Why is centralized data access important?
Centralized data access is crucial for the effective organization and optimization of your advertising campaigns. It involves consolidating your data in one place, allowing for the identification of inconsistencies.
Merkle’s Merkury platform
The concept of centralized data is a key component of Merkle’s Merkury platform, an enterprise identity platform that empowers brands to own and control first-party identity at an individual level. A common use case involves marketers combining their first-party data with Merkury’s data assets and marketplace data assets to build prospecting audiences. These are later published to various endpoints for activation.

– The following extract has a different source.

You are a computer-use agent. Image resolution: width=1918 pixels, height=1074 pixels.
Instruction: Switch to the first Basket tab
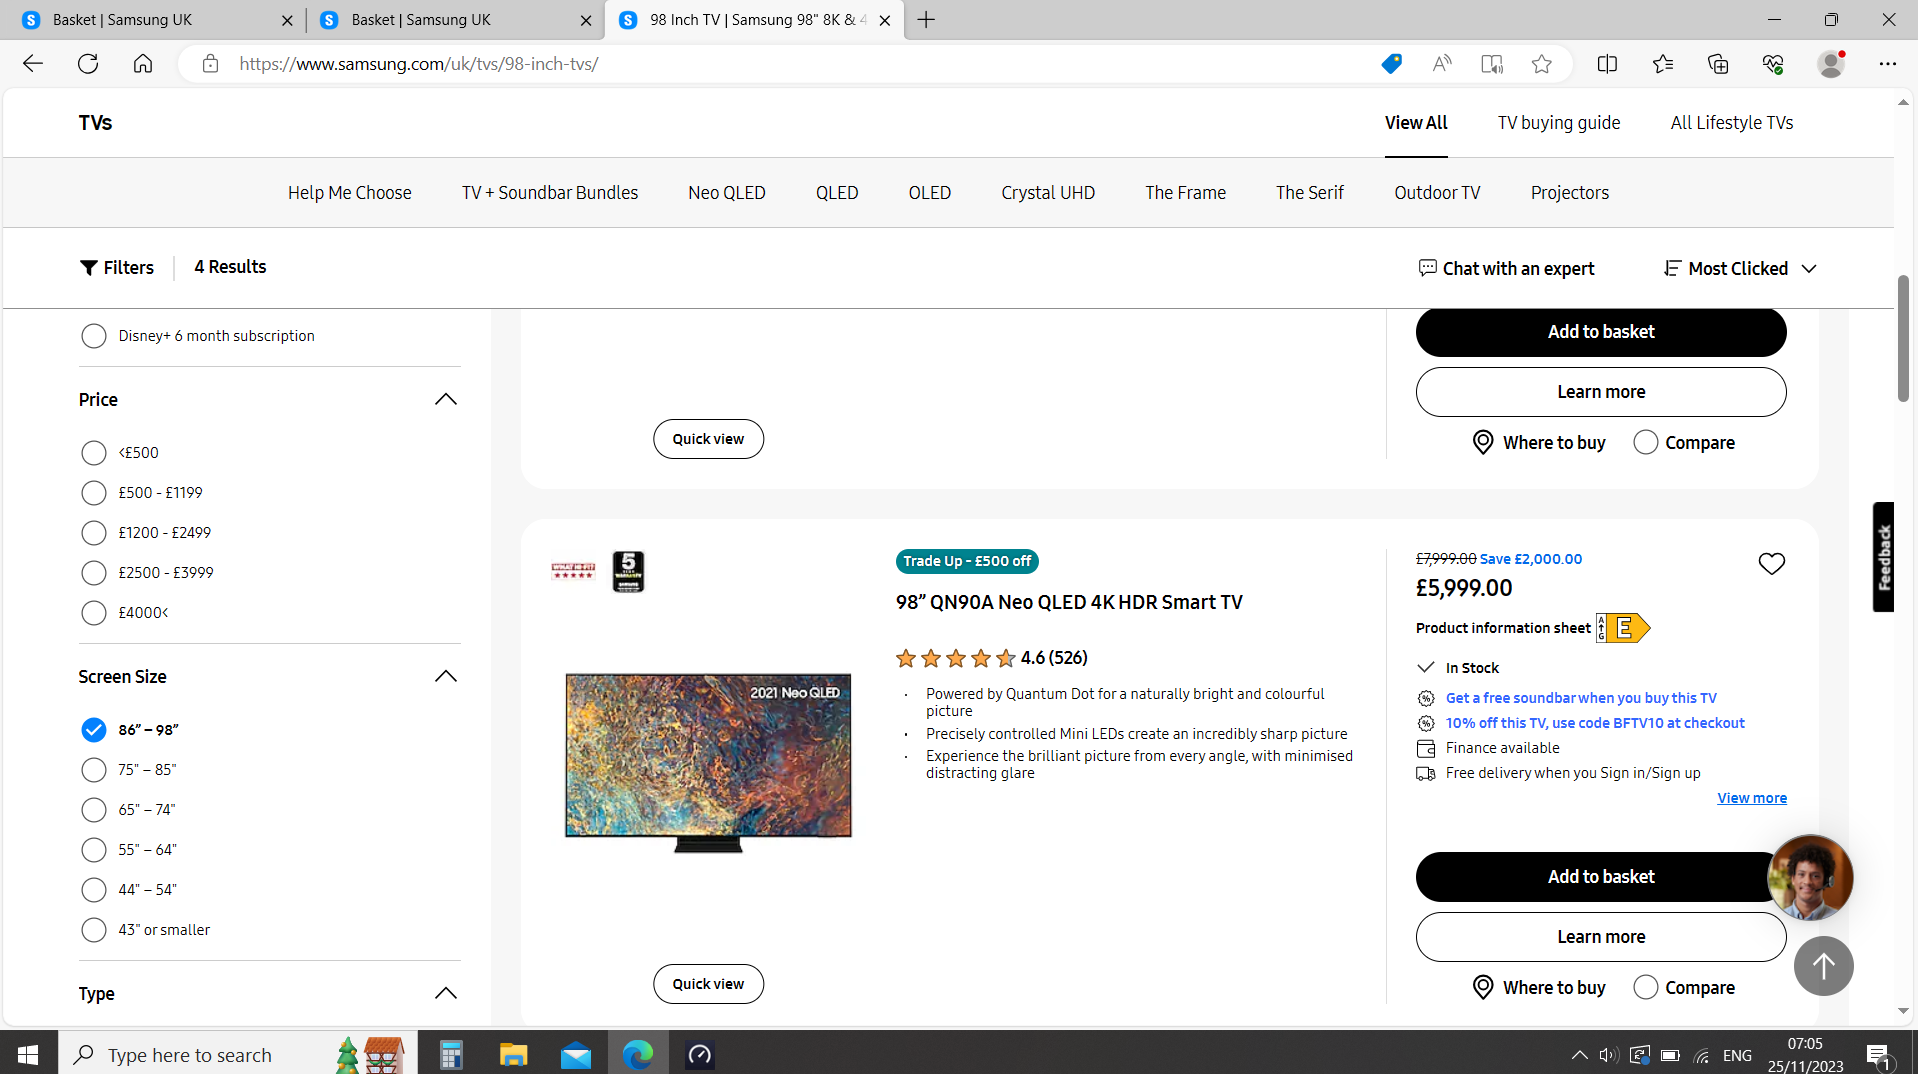150,19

The Merkury platform covers three classes of data:
- Proprietary data set – Permissioned data set covering the entire United States, compiled from about 40 different vendors
- Marketplace data – Includes contributions from various vendors like Experian
- First-party data from marketers – Allows marketers to bring in their own data
Merkury’s identity platform empowers brands to own and control first-party identity at an individual level, unifying known and unknown customer and prospect records, site and app visits, and consumer data to a single, person ID. This makes Merkury the only enterprise identity platform that combines the accuracy and sustainability of client first-party data, quality personally identifiable information (PII) data, third-party data, cookie-less media, and technology platform connections in the market.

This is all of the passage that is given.